If Gwadar’s infrastructure projects mature, it could become a key peacetime replenishment or transfer point for PLA equipment and personnel. Prepositioning parts, supplies and other materials would beneficially leverage the port and airport. Prepositioned supplies would help optimise loadouts for naval task forces sallying from China. In fact, merchant vessels could ferry supplies from Gwadar to at-sea warships, thus reducing international criticism. Incidentally, COPHC is legally obliged to support overseas PLA operations under Article 38 of the National Defense Transportation Law.

Gwadar would simultaneously diversify political risk of access, in case another host country limited Chinese activity. The airport would also be useful too, its 12,000-foot runway long enough to host any PLA aircraft. A Y-20 transport aircraft could fly from Chengdu without any refueling, for instance, thereby inflowing troops, fuel, equipment or vehicles into the region.

*****

Given request 1 - Find every line of the records that contains the string "width" and copy each one.

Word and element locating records
*****

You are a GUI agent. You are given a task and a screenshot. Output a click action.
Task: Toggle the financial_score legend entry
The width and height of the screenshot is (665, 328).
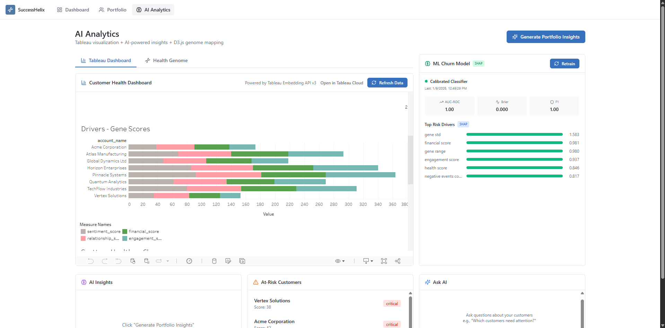[x=141, y=232]

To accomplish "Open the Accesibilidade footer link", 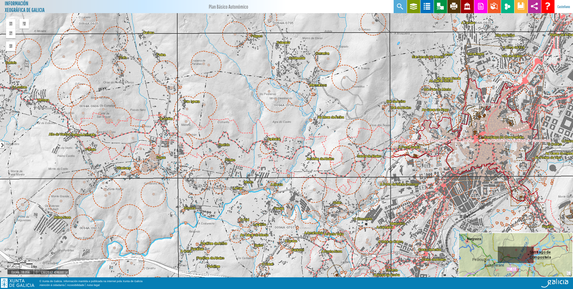I will coord(76,285).
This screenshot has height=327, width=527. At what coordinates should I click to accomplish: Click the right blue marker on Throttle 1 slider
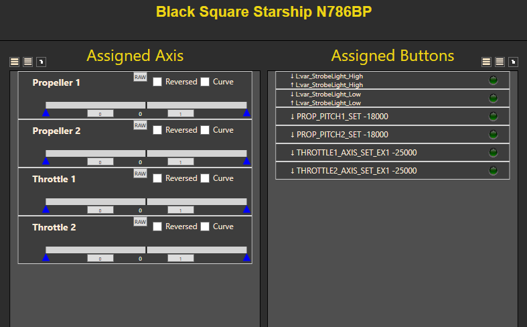(246, 209)
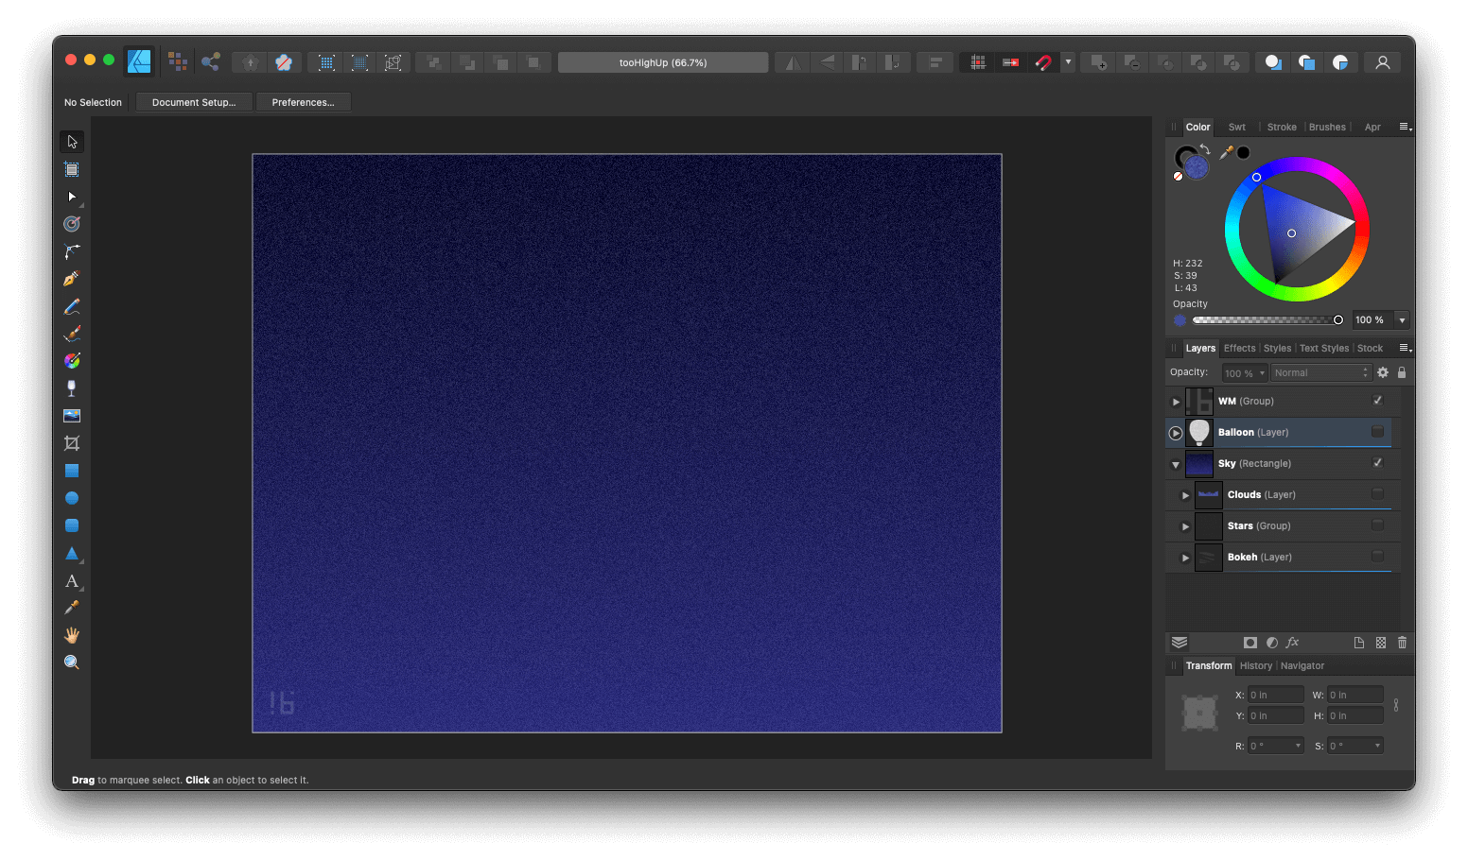Open the Document Setup dialog
Image resolution: width=1468 pixels, height=860 pixels.
(193, 101)
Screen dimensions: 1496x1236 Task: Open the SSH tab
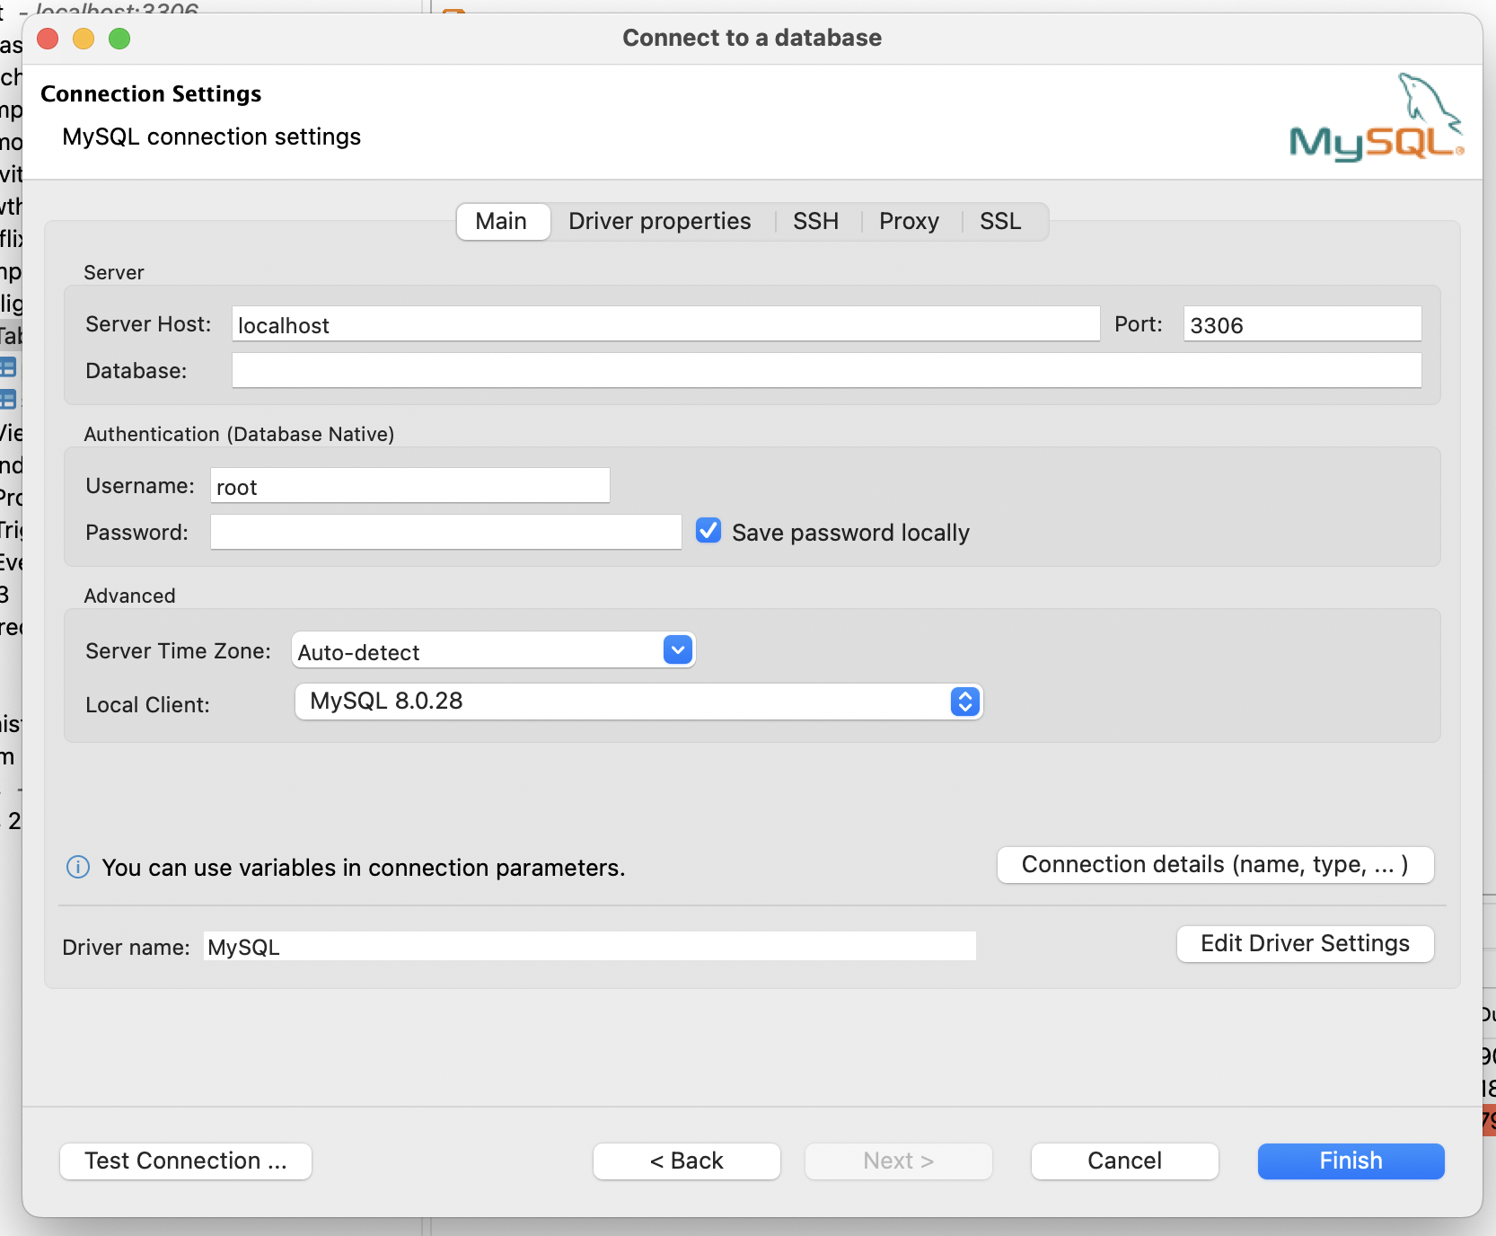(815, 221)
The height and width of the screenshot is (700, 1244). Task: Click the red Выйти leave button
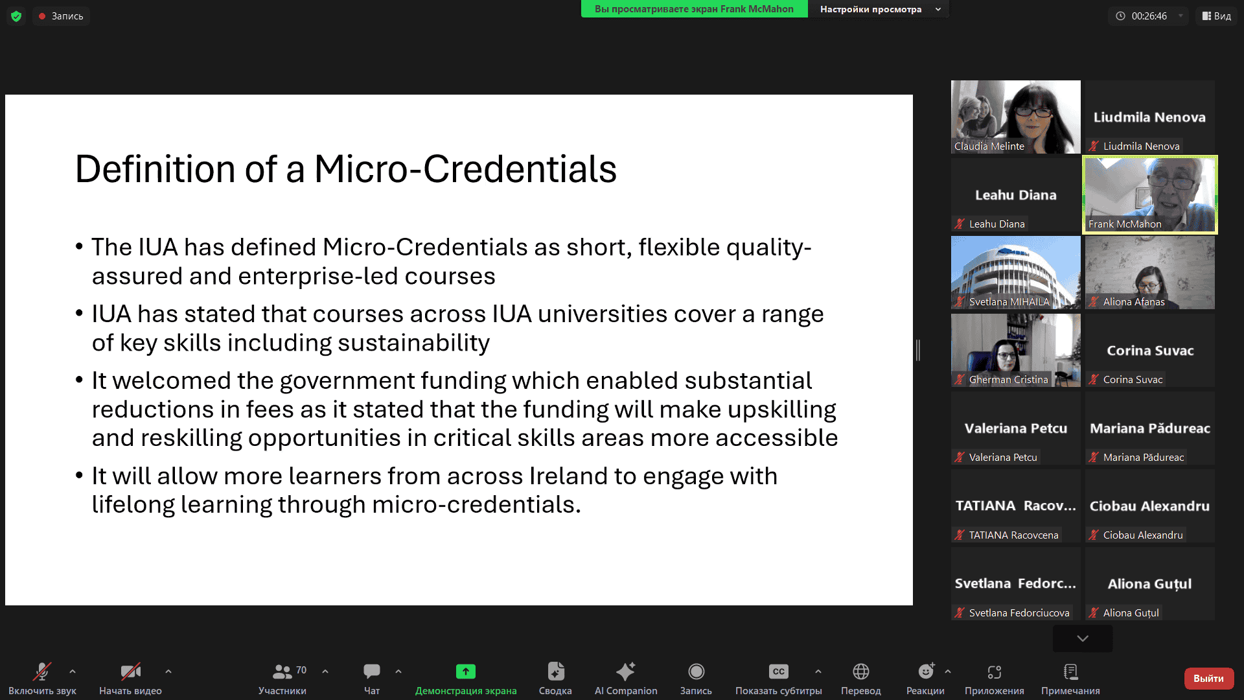(1208, 678)
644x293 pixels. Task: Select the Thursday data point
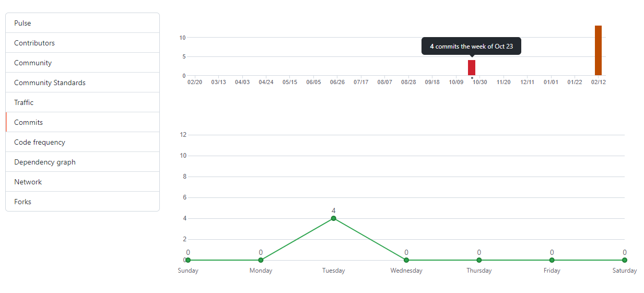point(479,260)
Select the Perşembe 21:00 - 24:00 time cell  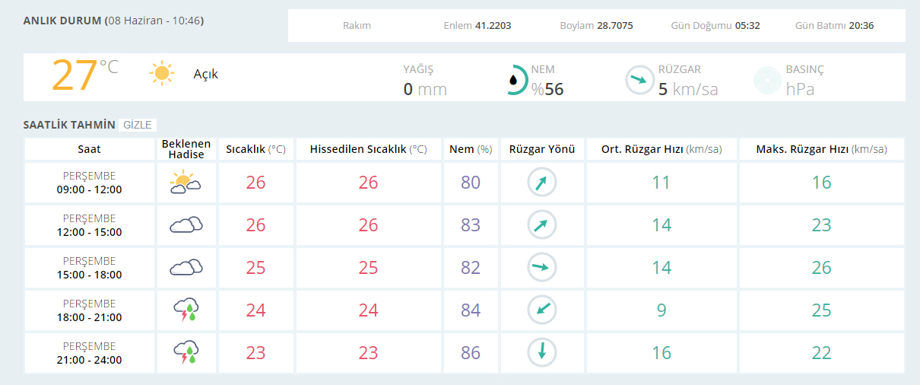89,353
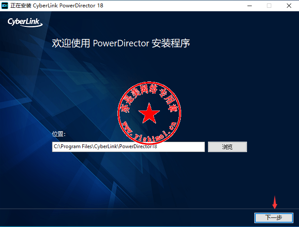Click the 位置: label
The height and width of the screenshot is (227, 299).
59,134
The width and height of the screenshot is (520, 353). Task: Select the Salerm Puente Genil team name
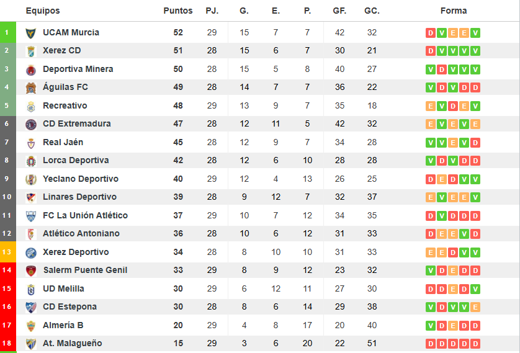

*****

Given request 2 -
Answer these questions from the passage about Gwadar above:
(a) Under which article and law is COPHC obliged to support overseas PLA operations?
(b) How long is the airport's runway?
(c) From which city could a Y-20 transport aircraft fly without any refueling?

Correct result 1 -
The width and height of the screenshot is (665, 328).
This screenshot has height=327, width=527. At what coordinates should I click to accomplish: Click the right blue marker on Throttle 1 slider
Image resolution: width=1468 pixels, height=860 pixels.
The height and width of the screenshot is (700, 1244). Task: Click the red Выйти leave button
The height and width of the screenshot is (227, 299).
The width and height of the screenshot is (520, 353). Task: Select the Salerm Puente Genil team name

Correct result 2 -
(a) Article 38 of the National Defense Transportation Law
(b) 12,000 feet
(c) Chengdu